Por outro lado, embora ainda sem consenso total, é bom ter em conta a proposta de definição do Conselho de Segurança da ONU.
Terrorismo: [conjunto de] atos criminosos contra civis, cometidos com o objetivo de causar morte ou feridas sérias ou toma de reféns, para provocar estado de terror no público em geral ou em um grupo de pessoas ou em indivíduos, intimidar a população, ou compelir o governo ou uma organização internacional para fazer ou deixar de fazer determinado ato”

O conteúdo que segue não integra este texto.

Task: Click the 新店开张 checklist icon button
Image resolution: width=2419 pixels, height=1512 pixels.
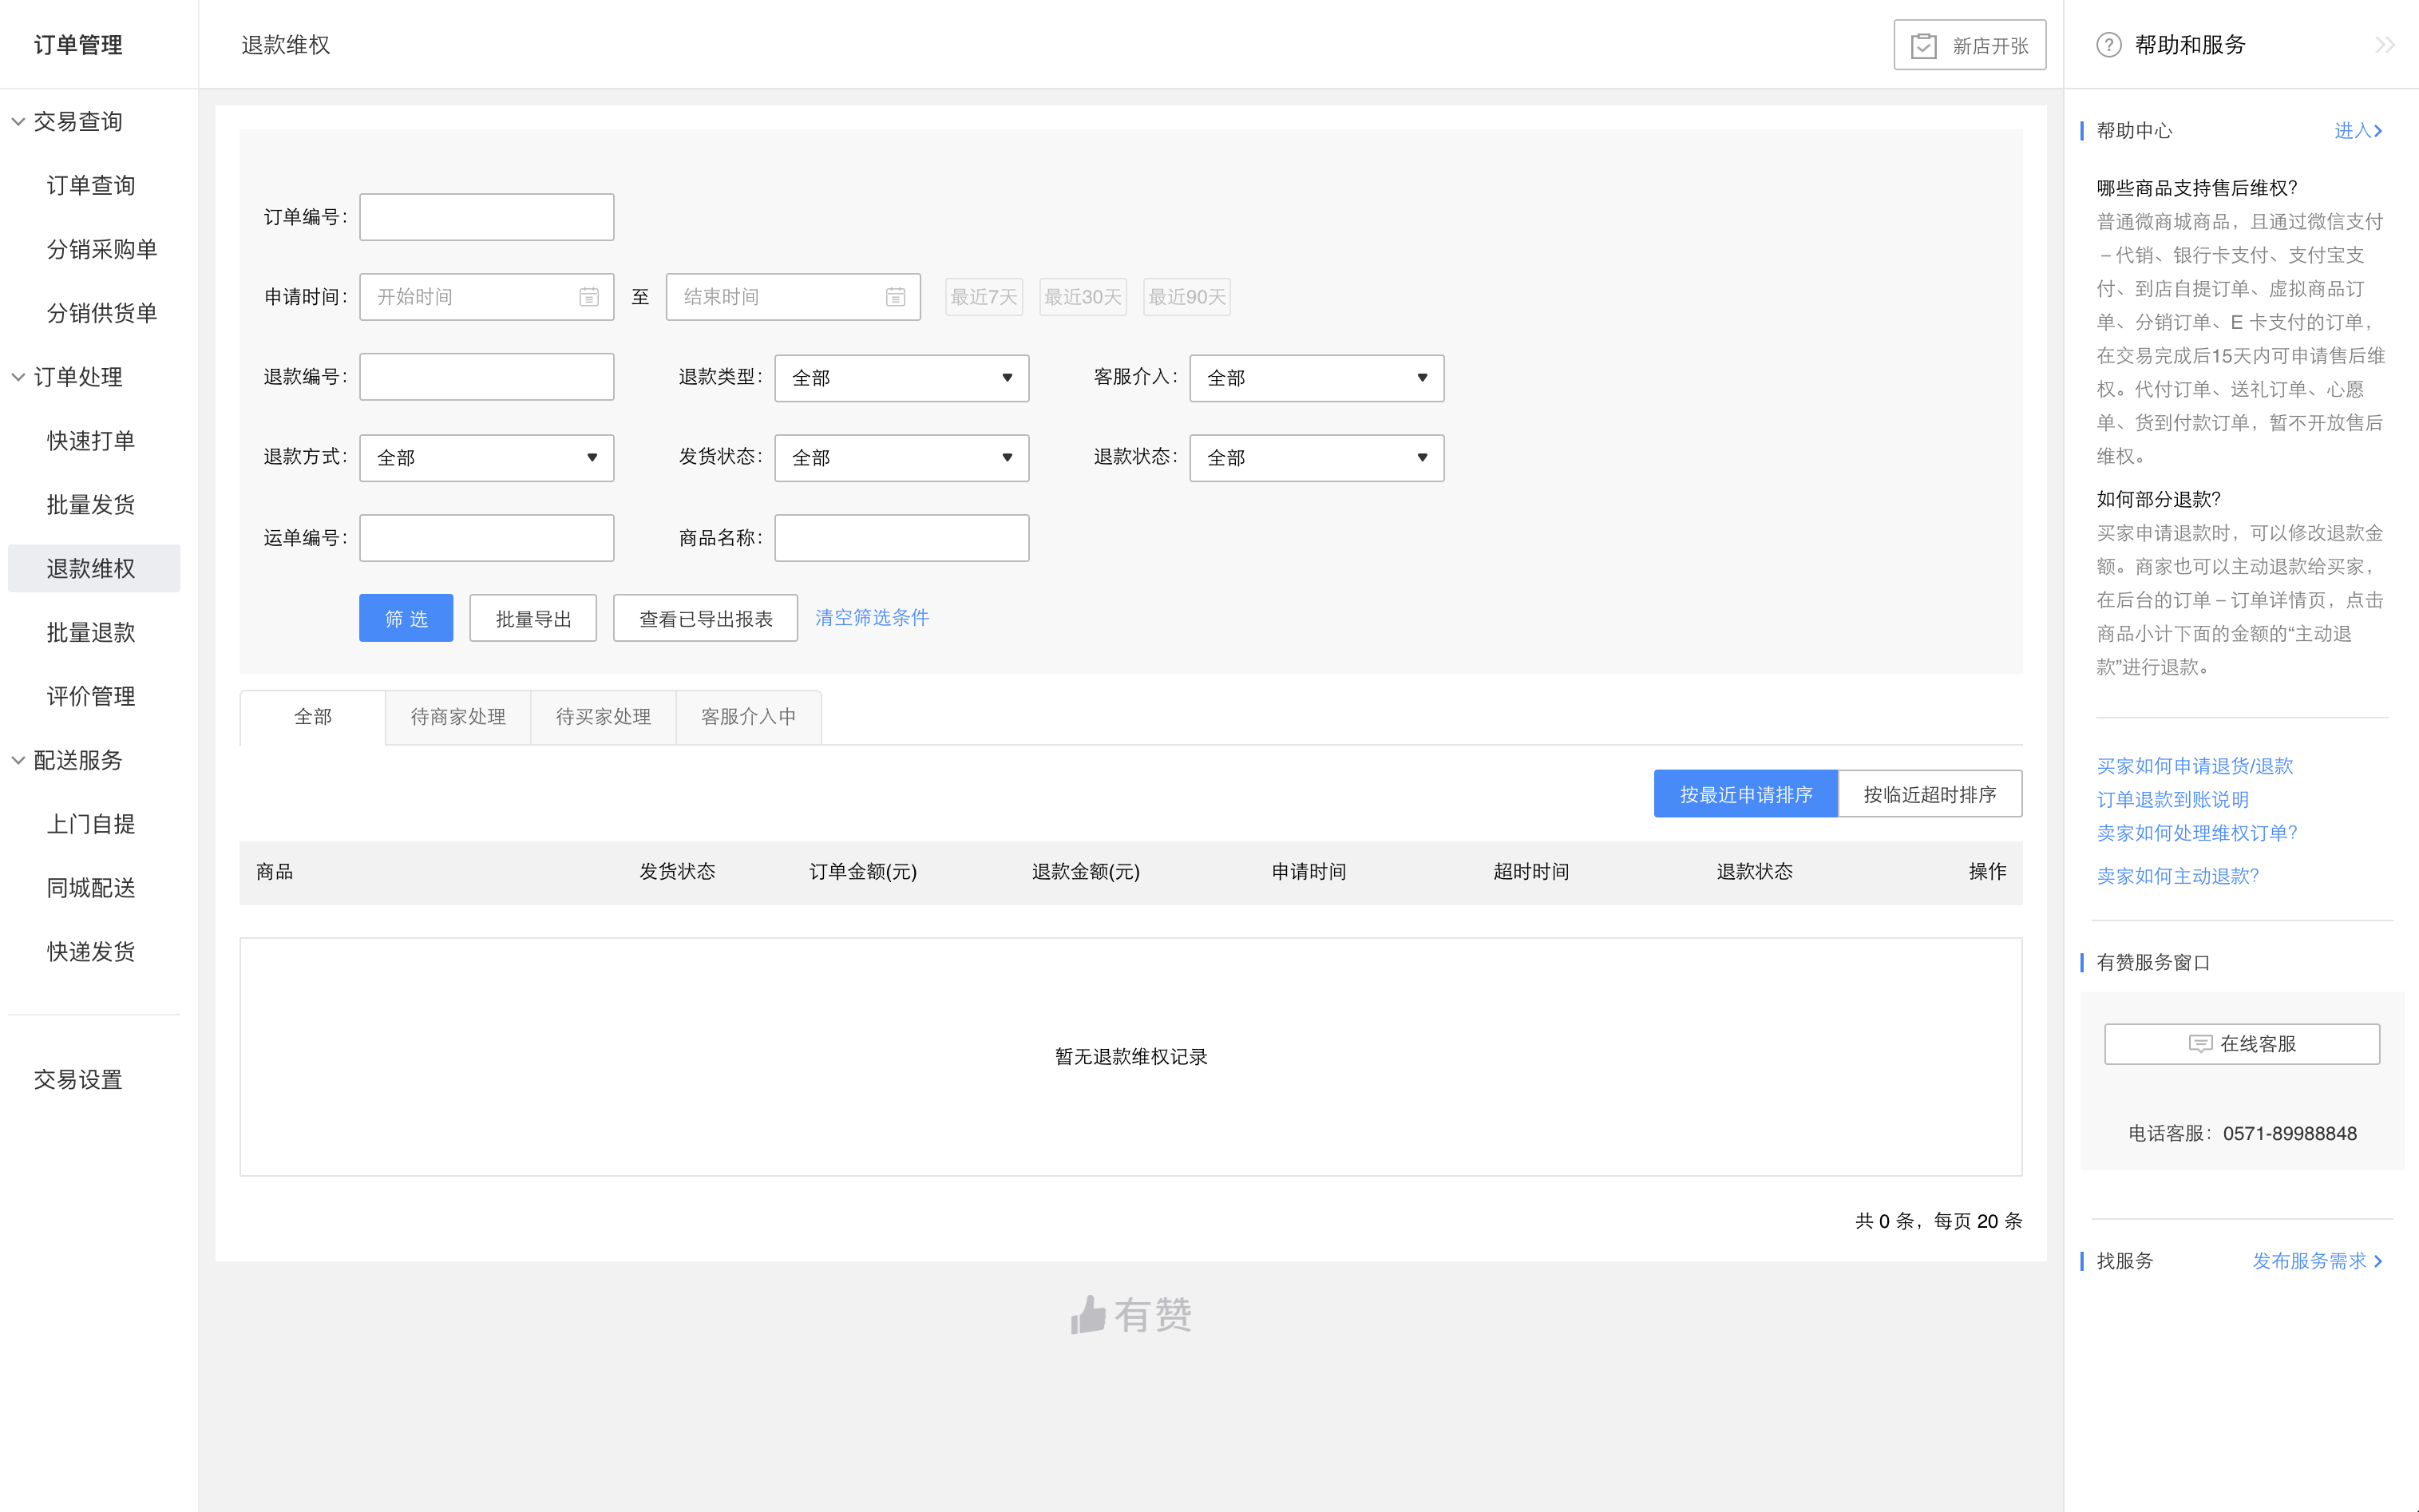Action: coord(1923,46)
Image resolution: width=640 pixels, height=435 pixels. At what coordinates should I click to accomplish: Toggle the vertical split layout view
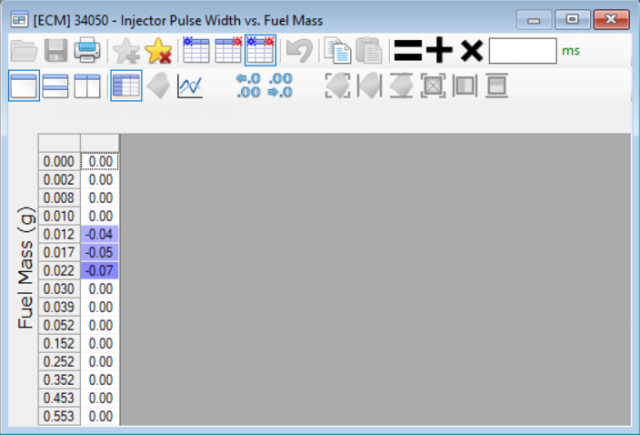(87, 87)
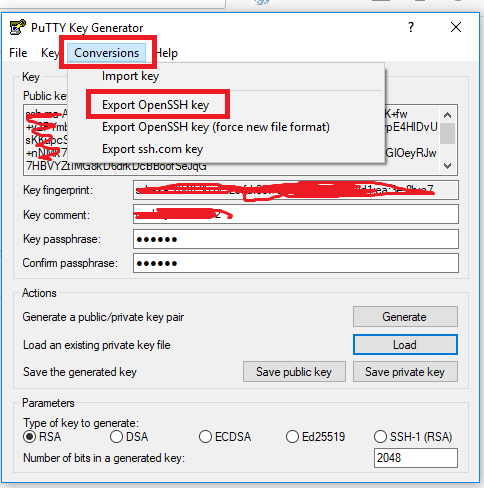Image resolution: width=484 pixels, height=488 pixels.
Task: Select Import key menu entry
Action: 130,76
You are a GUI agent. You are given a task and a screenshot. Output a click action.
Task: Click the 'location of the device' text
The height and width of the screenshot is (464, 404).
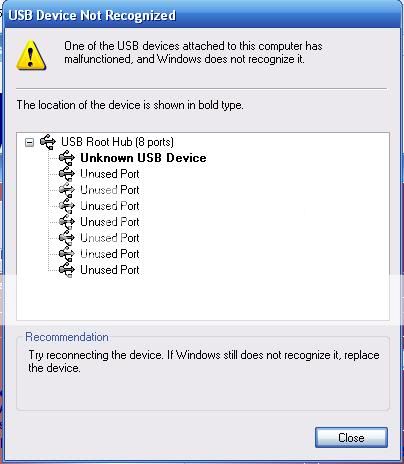click(130, 105)
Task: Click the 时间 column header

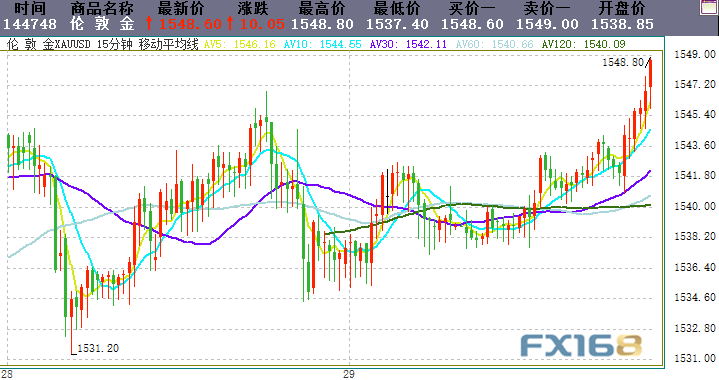Action: pos(30,8)
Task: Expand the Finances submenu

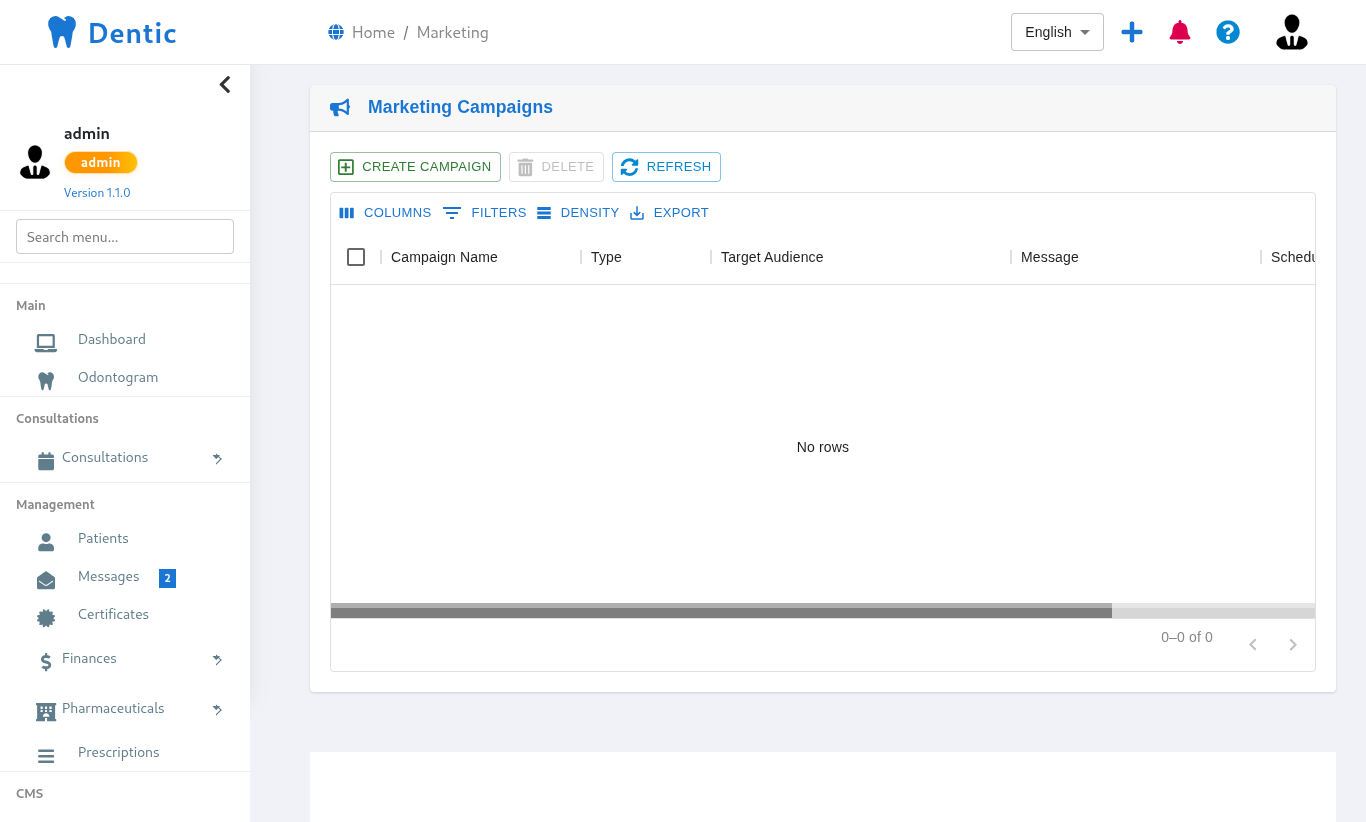Action: (x=217, y=659)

Estas distorções não são fruto do acaso. Ainda que, na maioria dos países, as ditaduras tenham saído de cena, o julgamento dos algozes é impedido ou desviado por seus sucessores históricos. Os exemplos de Nuremberg, Grécia ou Argentina (este último numa proporção pequena) não podem aplicar-se a outros países, já que nos três casos houve, de maneira direta ou indireta, intervenção internacional.
O ajuste de contas com o passado de genocídio e tortura não pode ser tratado como um problema nacional, mas como uma questão que afeta a toda a humanidade.